Only the lines from the one containing "Allow (510, 2486)" through the one containing "[Cookiebot by Usercentrics" should be printed, exactly as they appear below, with both ends included.

_Record set_.

[Start of Attachment]

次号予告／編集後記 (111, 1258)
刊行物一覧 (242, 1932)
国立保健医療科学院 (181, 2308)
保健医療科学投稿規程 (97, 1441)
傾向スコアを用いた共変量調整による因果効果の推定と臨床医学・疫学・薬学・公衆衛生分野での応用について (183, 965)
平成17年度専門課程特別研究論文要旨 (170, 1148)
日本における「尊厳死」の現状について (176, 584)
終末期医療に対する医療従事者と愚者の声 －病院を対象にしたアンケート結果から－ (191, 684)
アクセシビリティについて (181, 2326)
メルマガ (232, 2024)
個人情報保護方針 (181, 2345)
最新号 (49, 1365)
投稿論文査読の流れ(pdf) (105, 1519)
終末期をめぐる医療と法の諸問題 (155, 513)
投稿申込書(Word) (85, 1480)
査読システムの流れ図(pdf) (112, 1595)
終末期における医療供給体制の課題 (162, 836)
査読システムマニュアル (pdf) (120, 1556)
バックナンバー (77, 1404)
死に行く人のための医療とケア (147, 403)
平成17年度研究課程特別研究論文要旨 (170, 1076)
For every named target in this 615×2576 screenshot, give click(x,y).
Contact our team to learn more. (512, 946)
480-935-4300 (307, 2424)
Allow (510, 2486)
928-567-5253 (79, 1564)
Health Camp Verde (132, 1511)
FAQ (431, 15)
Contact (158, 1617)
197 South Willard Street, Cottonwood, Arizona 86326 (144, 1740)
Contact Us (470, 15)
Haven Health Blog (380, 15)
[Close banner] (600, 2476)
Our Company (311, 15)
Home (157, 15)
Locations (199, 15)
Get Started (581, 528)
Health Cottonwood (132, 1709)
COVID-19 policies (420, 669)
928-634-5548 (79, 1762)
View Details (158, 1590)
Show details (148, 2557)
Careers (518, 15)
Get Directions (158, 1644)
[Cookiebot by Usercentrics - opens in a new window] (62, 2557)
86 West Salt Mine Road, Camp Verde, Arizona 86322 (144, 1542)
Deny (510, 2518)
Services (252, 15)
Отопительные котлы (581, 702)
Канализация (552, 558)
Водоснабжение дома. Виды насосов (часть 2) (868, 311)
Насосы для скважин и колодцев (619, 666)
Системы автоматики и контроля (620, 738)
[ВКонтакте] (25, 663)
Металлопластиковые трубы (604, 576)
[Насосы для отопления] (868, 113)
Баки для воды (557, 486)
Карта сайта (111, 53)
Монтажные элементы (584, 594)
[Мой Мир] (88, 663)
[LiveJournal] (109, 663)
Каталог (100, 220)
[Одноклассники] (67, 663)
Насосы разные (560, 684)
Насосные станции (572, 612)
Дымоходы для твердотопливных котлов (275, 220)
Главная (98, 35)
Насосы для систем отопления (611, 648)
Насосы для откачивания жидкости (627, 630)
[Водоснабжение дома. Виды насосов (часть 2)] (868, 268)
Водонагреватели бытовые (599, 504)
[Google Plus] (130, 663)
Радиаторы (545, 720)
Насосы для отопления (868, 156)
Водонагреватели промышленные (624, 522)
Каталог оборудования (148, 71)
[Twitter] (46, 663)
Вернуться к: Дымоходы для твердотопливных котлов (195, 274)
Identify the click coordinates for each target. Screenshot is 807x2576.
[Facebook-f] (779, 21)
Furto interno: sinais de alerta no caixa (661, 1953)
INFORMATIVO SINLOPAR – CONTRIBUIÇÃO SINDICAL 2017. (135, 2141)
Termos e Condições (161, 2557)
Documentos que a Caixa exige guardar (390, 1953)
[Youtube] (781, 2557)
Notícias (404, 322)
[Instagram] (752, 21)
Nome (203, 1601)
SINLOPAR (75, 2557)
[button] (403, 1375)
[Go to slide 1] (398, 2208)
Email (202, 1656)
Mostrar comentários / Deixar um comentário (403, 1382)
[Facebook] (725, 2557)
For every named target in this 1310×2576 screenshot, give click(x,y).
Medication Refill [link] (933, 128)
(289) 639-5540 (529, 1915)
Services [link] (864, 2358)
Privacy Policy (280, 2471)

[End of Attachment]

_Final answer_.
Allow (510, 2486)
928-567-5253 (79, 1564)
Health Camp Verde (132, 1511)
FAQ (431, 15)
Contact (158, 1617)
197 South Willard Street, Cottonwood, Arizona 86326 (144, 1740)
Contact Us (470, 15)
Haven Health Blog (380, 15)
[Close banner] (600, 2476)
Our Company (311, 15)
Home (157, 15)
Locations (199, 15)
Get Started (581, 528)
Health Cottonwood (132, 1709)
COVID-19 policies (420, 669)
928-634-5548 (79, 1762)
View Details (158, 1590)
Show details (148, 2557)
Careers (518, 15)
Get Directions (158, 1644)
[Cookiebot by Usercentrics - opens in a new window] (62, 2557)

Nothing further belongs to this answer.